На тот момент, а возможно и по сей день, таких колоний для несовершеннолетних преступников в СССР, было всего две. В Читинской области, в городе Нерчинске и в Ставропольском крае, в городе Георгиевске. Эти учреждения представляли собой что-то вроде зон особого режима для взрослых. Та же «барачная система», тот же контингент, сплошь «отрицалово», собранное «на малолетках» по всей, тогда еще необъятной стране, тот же босяцкий дух, который каким-то непонятным образом витал вокруг, исходя из душ, которым отроду было не больше семнадцати лет. А то и того меньше. (Нам с моим корешем Совой, с которым я прибыл на зону, было по пятнадцать лет). Ну и соответственно суровые условия обитания, всё-таки Читинская область это вам не Краснодарский край, плюс ко всему сотрудники, сплошь ничтожества, которые пытались строить из себя этаких крутых ментов, на манер «колымских вертухаев». Нам, малолеткам, они только и могли показывать свою «залихватскую удаль», ибо, «до настоящих мусоров, за которыми всюду следовало перо босяка, им было, как до луны раком». Да и то, крутыми они были только тогда, когда ходили кодлой, а чё не блатовать, когда все подопечные под замком. «Шушара, типа баландеров и мусорских шнырей», не в счет.
Я уже как-то писал о том, что много лет спустя, по моему, это было в купе поезда, мне попался, какой-то интересный журнал. Перелистывая его, я наткнулся на статью, которая меня весьма заинтересовала. Вот что было в ней написано: в 1909 году Фани Каплан (эсерка, которая стреляла в Ленина, тяжело ранив его) была приговорена к смертной казни. В том же году она ослепла, и виселица ей была заменена вечной каторгой, которую она отбывала в Нерчинске до 1912 году, пока не совершила в том же году побег. Но самое главное я узнал в конце публикации. Оказывается, мы, спецмалолетки, были «под замком» именно в тех бараках, в которых содержались ссыльные каторжане. И, заметьте, более пятидесяти лет назад, их бараки не запирались.
C самого начала нашего знакомства, я старался понять, как Алан, молодой человек, который заметно отличался от всех нас, попал сюда, в это Богом проклятое место. Ведь отправляли в такие зоны только по решению суда, и только тех, кто уже отбывал заключения в зоне и «зарекомендовал» себя, как злостный, систематический нарушитель режима содержания. Но об этом позже.
Очень трудное и неблагодарное это дело – сидеть в тюрьме и хранить веру в светлое будущее. То есть верить, что по окончанию срока все будет хорошо, будут семья и любовь, работа и настоящие, верные кореша. Вокруг – грязь и непотребство, соседи по нарам «перетирают» о прошлых и будущих делах, набираются друг у друга тюремного опыта, а он, Осетин (это погоняло прилипло к нему сразу, как только он «оказался на прописке у бугров»), добровольно влезший на нары, думал только о своей любви.

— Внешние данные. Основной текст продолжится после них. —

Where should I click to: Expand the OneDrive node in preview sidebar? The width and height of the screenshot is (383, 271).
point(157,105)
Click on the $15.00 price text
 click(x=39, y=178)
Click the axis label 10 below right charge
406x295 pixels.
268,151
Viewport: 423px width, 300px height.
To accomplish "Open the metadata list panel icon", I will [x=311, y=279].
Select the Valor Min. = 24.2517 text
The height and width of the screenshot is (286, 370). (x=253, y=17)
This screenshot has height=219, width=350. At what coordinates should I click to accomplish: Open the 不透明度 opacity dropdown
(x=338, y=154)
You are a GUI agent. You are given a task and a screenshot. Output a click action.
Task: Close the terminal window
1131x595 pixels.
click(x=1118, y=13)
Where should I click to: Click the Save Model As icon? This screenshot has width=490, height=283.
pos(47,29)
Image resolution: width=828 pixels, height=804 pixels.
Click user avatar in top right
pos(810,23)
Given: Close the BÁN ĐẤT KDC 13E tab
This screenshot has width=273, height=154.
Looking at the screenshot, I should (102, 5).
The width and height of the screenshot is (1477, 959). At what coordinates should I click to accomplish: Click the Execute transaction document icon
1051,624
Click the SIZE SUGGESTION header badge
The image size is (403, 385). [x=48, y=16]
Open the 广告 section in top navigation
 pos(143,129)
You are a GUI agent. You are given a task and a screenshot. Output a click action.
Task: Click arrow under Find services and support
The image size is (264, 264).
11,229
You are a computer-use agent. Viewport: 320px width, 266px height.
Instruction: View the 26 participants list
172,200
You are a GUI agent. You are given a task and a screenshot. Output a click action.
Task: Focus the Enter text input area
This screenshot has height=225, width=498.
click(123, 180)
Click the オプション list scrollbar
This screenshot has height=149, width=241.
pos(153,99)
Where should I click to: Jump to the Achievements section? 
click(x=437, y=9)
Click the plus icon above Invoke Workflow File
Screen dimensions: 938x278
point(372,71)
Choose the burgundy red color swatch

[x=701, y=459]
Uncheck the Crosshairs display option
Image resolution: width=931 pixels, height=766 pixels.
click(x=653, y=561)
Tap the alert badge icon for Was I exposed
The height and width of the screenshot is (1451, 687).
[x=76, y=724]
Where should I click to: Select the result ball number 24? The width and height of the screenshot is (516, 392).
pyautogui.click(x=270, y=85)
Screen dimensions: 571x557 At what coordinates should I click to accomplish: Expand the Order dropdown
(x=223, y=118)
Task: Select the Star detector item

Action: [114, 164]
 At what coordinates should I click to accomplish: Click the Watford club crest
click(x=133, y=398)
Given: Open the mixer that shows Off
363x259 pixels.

С первого взгляда казалось, что Алан и дон Жуан, были одного поля ягоды. Разница в веках, как-то не смущала. Как начнет «прикол держать за маресс», тут же откуда-то появляется вдохновение, глаза блестят, как у мартовского кота, руки жестикулируют, выдавая двусмысленные па, и кажется, что он невероятно далеко от нас, где-то в бананово-лимонном Сингапуре. Однако никакой грязи в его рассказах не было. Было истинное восхищение красотой какой-нибудь аппетитной мадемуазель, преклонение перед этой красотой. И выходило на поверку, что не банальный «озабоченный» Алан, а истинный поэт, готовый ради любви на все.